И кивком головы указал на передвижные газетные стойки, одну из которых он как раз и потащил наружу. Вздохнув, я с трудом встал, чтобы выполнить его требование, по-прежнему ощущая усталость. Таков парадокс: еще позавчера я передвигал 12-ю армию, а сегодня – стойки. Взгляд упал на новый номер журнала “Дичь и собака”[15]. Что-то еще сохранилось. И хотя я никогда не увлекался охотой, даже напротив, всегда относился к ней скорее критично, однако на какой-то момент на меня вдруг нахлынуло желание сбежать от этой странной действительности, оказаться с собакой за городом и на лоне природы наедине с тварью следить создание и угасание мира… Но я отбросил мечтания.

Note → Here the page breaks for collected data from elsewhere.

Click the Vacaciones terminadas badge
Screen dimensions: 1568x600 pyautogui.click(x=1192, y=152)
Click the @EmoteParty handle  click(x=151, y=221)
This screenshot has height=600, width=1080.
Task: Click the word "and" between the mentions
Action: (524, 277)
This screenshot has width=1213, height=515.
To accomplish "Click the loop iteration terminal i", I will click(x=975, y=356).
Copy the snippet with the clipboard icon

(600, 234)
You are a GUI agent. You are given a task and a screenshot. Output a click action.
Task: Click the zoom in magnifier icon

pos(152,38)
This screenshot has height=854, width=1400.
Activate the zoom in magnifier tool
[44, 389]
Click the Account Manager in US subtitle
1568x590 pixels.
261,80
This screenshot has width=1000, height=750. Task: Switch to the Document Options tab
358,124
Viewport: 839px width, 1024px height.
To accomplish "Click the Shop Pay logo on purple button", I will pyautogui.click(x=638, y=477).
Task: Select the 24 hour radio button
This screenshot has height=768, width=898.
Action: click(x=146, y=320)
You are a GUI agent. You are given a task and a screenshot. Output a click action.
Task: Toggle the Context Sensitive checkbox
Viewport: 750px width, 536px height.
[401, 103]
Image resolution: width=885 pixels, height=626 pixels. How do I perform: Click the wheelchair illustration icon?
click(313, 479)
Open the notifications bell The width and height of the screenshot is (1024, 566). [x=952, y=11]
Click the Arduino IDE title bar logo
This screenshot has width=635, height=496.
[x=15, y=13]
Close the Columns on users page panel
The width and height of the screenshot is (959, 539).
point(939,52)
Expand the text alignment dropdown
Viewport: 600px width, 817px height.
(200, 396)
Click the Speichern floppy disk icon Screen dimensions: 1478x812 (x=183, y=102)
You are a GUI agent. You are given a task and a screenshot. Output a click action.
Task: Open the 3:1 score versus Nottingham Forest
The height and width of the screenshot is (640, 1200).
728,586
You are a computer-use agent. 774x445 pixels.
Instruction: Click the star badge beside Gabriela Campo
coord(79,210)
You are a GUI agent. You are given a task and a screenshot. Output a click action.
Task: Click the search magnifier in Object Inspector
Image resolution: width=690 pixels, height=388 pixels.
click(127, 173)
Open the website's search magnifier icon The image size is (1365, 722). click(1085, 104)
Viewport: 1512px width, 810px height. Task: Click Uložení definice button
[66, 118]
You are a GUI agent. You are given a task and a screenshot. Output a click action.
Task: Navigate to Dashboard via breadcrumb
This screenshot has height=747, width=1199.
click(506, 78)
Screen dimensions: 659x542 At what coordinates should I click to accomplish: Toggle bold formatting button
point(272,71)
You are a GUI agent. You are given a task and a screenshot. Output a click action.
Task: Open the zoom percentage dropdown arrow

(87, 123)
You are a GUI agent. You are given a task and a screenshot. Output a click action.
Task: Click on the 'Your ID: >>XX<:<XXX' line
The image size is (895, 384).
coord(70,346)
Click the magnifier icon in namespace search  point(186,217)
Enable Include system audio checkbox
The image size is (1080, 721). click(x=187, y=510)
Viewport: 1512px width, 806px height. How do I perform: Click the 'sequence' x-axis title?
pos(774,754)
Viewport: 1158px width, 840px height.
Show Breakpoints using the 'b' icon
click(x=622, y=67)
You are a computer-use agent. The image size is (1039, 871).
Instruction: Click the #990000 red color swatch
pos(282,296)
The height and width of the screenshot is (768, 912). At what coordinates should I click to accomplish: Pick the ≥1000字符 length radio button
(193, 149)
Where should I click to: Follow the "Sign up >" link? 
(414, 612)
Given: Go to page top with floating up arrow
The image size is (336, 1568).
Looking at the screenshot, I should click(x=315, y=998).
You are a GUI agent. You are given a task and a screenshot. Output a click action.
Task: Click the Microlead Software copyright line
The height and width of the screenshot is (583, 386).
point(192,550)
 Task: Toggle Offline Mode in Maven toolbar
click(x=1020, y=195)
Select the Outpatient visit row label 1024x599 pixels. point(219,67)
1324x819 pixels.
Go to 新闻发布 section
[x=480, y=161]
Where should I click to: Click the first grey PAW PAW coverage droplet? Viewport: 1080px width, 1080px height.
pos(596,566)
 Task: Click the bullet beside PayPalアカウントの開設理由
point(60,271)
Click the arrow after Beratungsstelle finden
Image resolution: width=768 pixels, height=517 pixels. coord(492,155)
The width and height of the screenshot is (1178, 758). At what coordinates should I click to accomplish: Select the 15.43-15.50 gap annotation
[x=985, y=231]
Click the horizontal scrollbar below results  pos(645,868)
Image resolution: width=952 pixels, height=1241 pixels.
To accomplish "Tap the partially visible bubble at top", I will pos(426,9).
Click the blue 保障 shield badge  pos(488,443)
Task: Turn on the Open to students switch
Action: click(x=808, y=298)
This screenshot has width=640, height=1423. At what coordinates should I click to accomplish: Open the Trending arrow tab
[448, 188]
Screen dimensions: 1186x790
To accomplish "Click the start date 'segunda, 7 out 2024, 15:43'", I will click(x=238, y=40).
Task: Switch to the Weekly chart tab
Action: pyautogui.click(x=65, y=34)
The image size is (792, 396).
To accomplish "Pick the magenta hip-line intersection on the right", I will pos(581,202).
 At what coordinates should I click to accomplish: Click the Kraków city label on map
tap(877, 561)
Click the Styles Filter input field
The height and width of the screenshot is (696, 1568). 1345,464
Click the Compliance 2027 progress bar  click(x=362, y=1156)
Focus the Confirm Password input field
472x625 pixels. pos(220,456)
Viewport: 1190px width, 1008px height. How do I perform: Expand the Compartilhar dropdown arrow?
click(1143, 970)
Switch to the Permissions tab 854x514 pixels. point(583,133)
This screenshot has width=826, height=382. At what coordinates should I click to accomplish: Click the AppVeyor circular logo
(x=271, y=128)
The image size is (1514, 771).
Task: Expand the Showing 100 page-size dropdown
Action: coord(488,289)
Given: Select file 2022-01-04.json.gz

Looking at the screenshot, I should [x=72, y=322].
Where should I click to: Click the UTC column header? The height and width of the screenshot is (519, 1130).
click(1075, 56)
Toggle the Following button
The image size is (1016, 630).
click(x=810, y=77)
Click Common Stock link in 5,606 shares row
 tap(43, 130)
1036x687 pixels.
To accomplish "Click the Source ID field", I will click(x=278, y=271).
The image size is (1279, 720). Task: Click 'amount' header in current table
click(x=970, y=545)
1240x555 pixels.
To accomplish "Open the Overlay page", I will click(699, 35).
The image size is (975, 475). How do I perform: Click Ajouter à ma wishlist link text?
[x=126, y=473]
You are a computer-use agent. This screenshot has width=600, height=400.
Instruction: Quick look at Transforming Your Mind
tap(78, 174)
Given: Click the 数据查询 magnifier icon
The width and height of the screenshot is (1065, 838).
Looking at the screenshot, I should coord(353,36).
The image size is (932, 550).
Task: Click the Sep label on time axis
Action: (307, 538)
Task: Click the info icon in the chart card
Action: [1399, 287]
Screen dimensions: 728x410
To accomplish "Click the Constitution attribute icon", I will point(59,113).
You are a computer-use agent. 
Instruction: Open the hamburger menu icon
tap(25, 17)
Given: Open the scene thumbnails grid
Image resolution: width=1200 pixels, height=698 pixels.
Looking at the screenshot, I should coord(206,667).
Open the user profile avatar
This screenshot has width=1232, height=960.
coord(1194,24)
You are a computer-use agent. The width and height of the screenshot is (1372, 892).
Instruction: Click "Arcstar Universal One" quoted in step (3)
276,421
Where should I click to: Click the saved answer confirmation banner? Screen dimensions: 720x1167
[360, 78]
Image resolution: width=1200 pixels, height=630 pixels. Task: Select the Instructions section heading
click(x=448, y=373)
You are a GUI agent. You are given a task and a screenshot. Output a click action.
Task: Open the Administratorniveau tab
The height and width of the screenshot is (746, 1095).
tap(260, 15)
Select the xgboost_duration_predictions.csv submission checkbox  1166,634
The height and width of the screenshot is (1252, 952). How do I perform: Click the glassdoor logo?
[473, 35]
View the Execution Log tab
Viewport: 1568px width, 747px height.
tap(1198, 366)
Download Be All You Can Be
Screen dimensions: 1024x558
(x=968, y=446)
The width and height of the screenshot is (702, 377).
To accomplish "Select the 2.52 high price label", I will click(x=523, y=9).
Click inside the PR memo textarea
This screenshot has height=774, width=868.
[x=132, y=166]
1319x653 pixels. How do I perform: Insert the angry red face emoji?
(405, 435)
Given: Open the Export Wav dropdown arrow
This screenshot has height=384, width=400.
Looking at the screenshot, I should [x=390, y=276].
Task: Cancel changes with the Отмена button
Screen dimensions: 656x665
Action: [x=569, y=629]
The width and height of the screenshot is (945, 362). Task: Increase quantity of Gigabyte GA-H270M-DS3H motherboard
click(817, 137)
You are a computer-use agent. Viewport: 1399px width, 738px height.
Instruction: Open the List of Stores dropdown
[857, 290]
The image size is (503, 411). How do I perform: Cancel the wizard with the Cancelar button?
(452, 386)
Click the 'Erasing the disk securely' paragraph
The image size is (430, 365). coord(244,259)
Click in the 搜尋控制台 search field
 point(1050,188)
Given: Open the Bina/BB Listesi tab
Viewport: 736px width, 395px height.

За несколько минут мы вместе подготовили киоск к рабочему дню. Торговец вынес два раскладных стула и поставил их на солнце перед будкой. Предложил мне сесть, затем вынул из нагрудного кармана пачку и, постучав по ней, чтобы высунулись сигареты, протянул мне.
– Я не курю, – покачал я головой, – но спасибо.
Вынув сигарету, он сунул ее в рот, достал из кармана зажигалку и прикурил. Втянул в себя дым и с наслаждением выпустил его:
– Ахх, а теперь – кофе! Вам тоже? То есть если хотите – у меня здесь только растворимый.
Это было неудивительно – порошковый кофе. Конечно же, англичанин до сих пор блокировал морские пути, мне уж довелось вдосталь “насладиться” этой проблемой. Вполне понятно, что в мое отсутствие решение задачи было – да и остается – не по плечу этому видоизмененному или переименованному правительству рейха. Отважный и выносливый немецкий народ уже так долго, стало быть, принужден существовать на суррогатах. Muckefuck – так назывались тогда кофейные заменители, и я сразу припомнил вчерашний приторно-сладкий зерновой брикет, который здесь поневоле выступает в роли доброго немецкого хлеба. И мой несчастный торговец стыдился за то, что в удушающей хватке британского паразита он не может предложить гостю чего получше. Как это возмутительно! Я прямо растрогался.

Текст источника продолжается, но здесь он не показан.